* What this task involves: Locate the string "Grey" in the records below. Copy every line where it occurs.
Records supplied Block Start
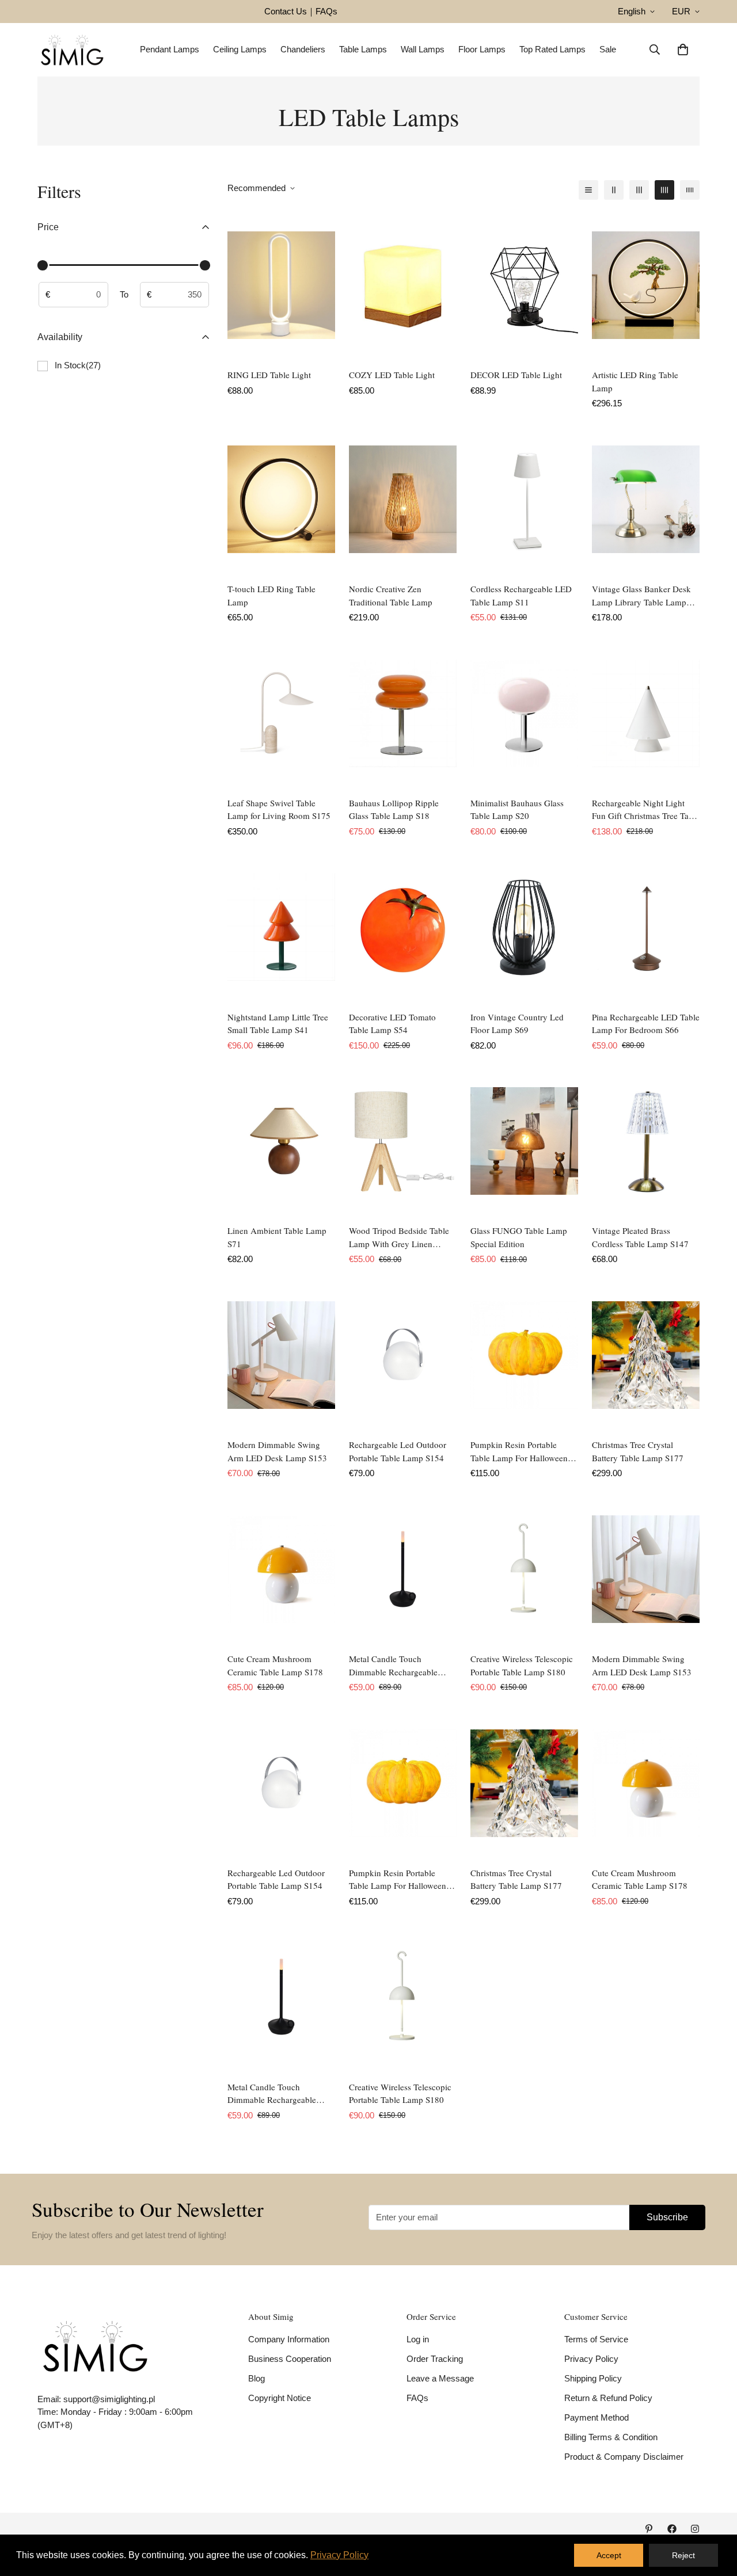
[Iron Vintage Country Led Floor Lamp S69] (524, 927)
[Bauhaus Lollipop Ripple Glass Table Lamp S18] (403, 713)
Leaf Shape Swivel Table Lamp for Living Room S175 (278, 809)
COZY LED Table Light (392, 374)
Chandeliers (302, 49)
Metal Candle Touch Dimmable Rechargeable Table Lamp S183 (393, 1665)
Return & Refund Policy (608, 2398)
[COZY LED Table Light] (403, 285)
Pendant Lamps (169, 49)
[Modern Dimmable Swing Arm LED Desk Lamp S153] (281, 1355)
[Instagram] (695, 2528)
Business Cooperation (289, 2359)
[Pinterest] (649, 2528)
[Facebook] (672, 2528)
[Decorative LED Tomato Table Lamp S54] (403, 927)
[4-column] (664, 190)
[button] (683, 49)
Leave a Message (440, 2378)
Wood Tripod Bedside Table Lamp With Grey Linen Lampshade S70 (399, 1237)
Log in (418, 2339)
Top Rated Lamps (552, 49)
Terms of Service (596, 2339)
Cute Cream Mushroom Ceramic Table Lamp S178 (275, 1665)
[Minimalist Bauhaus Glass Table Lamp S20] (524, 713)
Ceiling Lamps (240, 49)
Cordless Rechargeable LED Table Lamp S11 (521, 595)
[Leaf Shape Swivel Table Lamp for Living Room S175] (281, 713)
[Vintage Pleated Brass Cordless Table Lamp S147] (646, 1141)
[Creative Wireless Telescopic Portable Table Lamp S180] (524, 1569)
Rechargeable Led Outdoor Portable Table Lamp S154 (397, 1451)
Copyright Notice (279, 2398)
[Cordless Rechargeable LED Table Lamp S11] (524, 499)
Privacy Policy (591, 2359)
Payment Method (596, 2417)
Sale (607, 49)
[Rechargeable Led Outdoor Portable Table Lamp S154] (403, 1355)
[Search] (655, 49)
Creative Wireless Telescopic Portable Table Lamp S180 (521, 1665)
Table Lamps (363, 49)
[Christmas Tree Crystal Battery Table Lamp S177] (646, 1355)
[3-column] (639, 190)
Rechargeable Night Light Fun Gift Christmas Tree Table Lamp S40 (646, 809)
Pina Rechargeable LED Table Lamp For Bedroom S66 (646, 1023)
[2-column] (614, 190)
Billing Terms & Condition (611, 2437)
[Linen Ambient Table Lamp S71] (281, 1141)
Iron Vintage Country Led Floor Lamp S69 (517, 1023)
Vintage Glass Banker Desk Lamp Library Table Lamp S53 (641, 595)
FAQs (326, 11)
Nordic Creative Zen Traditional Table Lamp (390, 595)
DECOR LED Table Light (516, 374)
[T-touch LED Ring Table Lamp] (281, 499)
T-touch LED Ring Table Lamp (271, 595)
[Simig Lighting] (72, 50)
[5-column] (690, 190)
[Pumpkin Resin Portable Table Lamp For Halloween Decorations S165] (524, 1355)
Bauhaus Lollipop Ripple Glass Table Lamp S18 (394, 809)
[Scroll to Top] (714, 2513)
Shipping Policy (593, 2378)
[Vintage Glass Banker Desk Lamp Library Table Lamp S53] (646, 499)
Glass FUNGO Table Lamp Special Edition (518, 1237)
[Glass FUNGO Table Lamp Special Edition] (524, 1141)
Records supplied Block End
Records supplied Block Start
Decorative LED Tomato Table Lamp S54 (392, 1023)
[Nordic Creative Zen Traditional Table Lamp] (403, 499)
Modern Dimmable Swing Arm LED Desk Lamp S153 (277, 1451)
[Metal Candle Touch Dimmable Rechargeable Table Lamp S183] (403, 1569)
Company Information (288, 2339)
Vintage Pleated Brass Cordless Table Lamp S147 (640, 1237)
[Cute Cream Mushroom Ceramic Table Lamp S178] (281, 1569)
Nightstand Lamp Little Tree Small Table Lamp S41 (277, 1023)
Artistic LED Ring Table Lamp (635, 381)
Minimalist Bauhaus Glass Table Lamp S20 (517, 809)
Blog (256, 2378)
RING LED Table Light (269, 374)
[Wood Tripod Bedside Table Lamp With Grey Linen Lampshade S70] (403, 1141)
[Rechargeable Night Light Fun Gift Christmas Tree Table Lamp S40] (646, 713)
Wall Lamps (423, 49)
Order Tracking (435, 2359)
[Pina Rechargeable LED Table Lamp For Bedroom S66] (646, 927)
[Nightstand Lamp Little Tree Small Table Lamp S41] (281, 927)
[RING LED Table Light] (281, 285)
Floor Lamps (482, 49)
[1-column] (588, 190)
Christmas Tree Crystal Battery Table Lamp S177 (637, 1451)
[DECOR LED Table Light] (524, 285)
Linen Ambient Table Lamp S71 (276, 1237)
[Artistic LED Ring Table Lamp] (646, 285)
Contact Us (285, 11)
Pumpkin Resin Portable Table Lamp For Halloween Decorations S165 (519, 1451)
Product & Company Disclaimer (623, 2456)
Records supplied Block End
* Answer box:
Wood Tripod Bedside Table Lamp With Grey Linen Lampshade S70 (399, 1237)
[Wood Tripod Bedside Table Lamp With Grey Linen Lampshade S70] (403, 1141)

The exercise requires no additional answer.